In the entries below, filter for the word "Open" and copy every matching line.

■ MATERIAL FOR THIS TASK:

»»

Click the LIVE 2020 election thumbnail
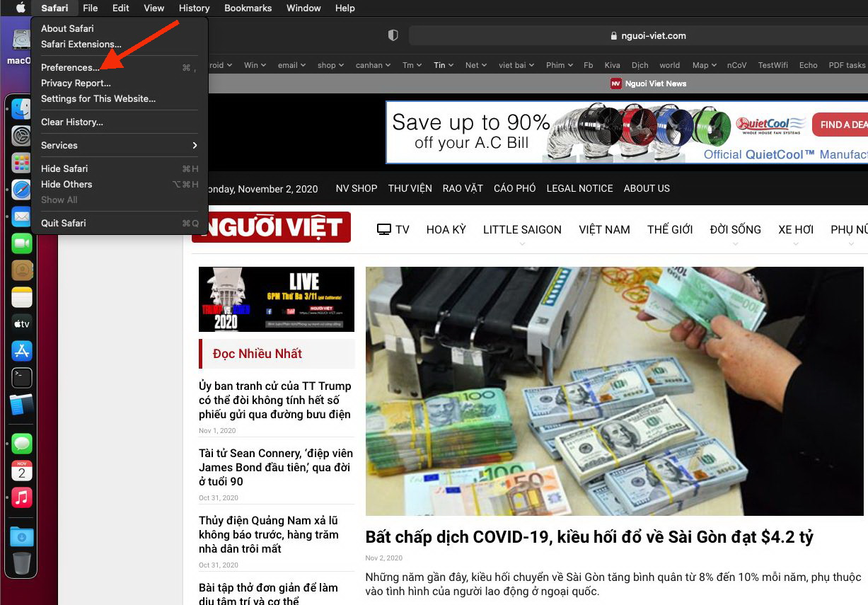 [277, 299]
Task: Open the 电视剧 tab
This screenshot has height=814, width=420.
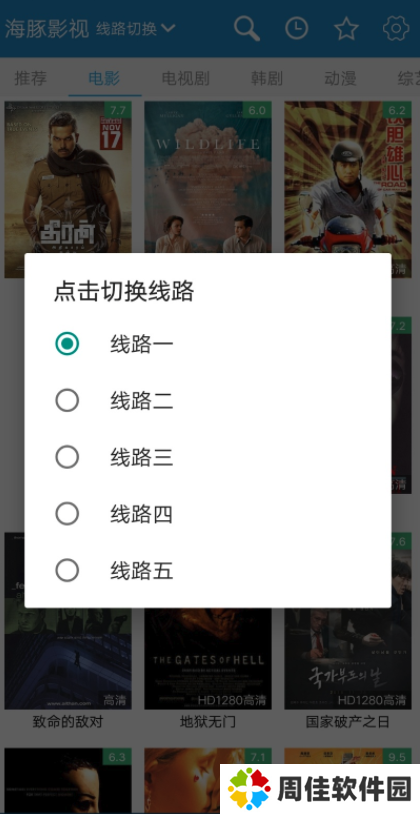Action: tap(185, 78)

««
»»

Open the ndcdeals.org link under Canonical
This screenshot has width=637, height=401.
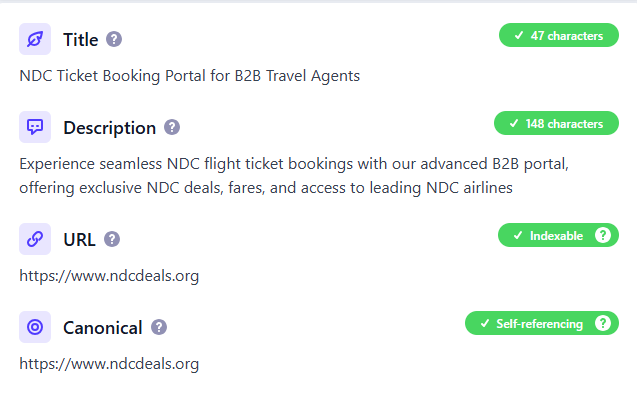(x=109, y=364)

««

■ ANSWER BOX:
Task: Open the 电视剧 tab
Open the ndcdeals.org link under Canonical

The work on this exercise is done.